-- Tarefa proposta --
Reescreva a parte do texto sobre a antologia que começa em "Acreditamos que tensionamos" e segue até "abrem como desdobramentos).", trocando "cartazes" por "panfletos".

-- Texto extraído --
+++

Acreditamos que tensionamos as duas nesta antologia, tanto ao
pensarmos a sua forma-puzzle como uma intervenção urbana, que, de
forma fragmentária, ruindo com a ideia de um todo (uno e coeso),
ainda tentando dar lugar à experiência, enquanto os cartazes
moviam-se, dispersando-se, dissipando-se, a ponto de desaparecerem,
engolidos pelos muitos fluxos da própria cidade; quanto ao termos
decidido propagar os ecos da intervenção no blog do projeto, jamais
a experiência ela mesma (singular, insubstituível), acontecimento
que é da ordem do irreproduzível e do irrecuperável (senão pela
marca da semelhança/diferença), mas alguns desses resquícios (que
se abrem como desdobramentos).

+++

-- Dados fornecidos --
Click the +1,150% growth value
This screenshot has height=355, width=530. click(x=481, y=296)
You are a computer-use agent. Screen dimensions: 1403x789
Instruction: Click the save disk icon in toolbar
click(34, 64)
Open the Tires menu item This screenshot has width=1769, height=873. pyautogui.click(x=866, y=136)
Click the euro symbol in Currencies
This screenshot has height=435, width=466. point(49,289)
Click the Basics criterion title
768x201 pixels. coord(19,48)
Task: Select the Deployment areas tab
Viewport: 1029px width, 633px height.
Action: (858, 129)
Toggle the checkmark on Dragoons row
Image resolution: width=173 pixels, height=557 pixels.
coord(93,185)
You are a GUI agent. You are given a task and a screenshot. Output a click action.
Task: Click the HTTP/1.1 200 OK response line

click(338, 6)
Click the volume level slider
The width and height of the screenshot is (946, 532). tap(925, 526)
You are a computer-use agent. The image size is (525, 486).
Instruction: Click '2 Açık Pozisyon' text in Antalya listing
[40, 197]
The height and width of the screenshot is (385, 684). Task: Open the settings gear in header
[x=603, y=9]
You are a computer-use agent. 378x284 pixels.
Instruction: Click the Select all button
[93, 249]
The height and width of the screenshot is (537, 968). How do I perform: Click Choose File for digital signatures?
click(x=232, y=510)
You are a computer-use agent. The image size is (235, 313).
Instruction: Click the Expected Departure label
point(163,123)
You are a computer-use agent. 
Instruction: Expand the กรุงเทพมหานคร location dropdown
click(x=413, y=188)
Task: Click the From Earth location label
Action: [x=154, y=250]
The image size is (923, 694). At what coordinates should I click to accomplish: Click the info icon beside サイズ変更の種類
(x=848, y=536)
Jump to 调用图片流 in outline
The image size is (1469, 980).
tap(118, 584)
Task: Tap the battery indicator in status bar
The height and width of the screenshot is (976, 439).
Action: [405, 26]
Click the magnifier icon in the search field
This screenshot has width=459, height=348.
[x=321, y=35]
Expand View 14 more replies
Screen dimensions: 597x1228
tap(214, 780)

+++

-- Resposta do exercício --
Acreditamos que tensionamos as duas nesta antologia, tanto ao
pensarmos a sua forma-puzzle como uma intervenção urbana, que, de
forma fragmentária, ruindo com a ideia de um todo (uno e coeso),
ainda tentando dar lugar à experiência, enquanto os panfletos
moviam-se, dispersando-se, dissipando-se, a ponto de desaparecerem,
engolidos pelos muitos fluxos da própria cidade; quanto ao termos
decidido propagar os ecos da intervenção no blog do projeto, jamais
a experiência ela mesma (singular, insubstituível), acontecimento
que é da ordem do irreproduzível e do irrecuperável (senão pela
marca da semelhança/diferença), mas alguns desses resquícios (que
se abrem como desdobramentos).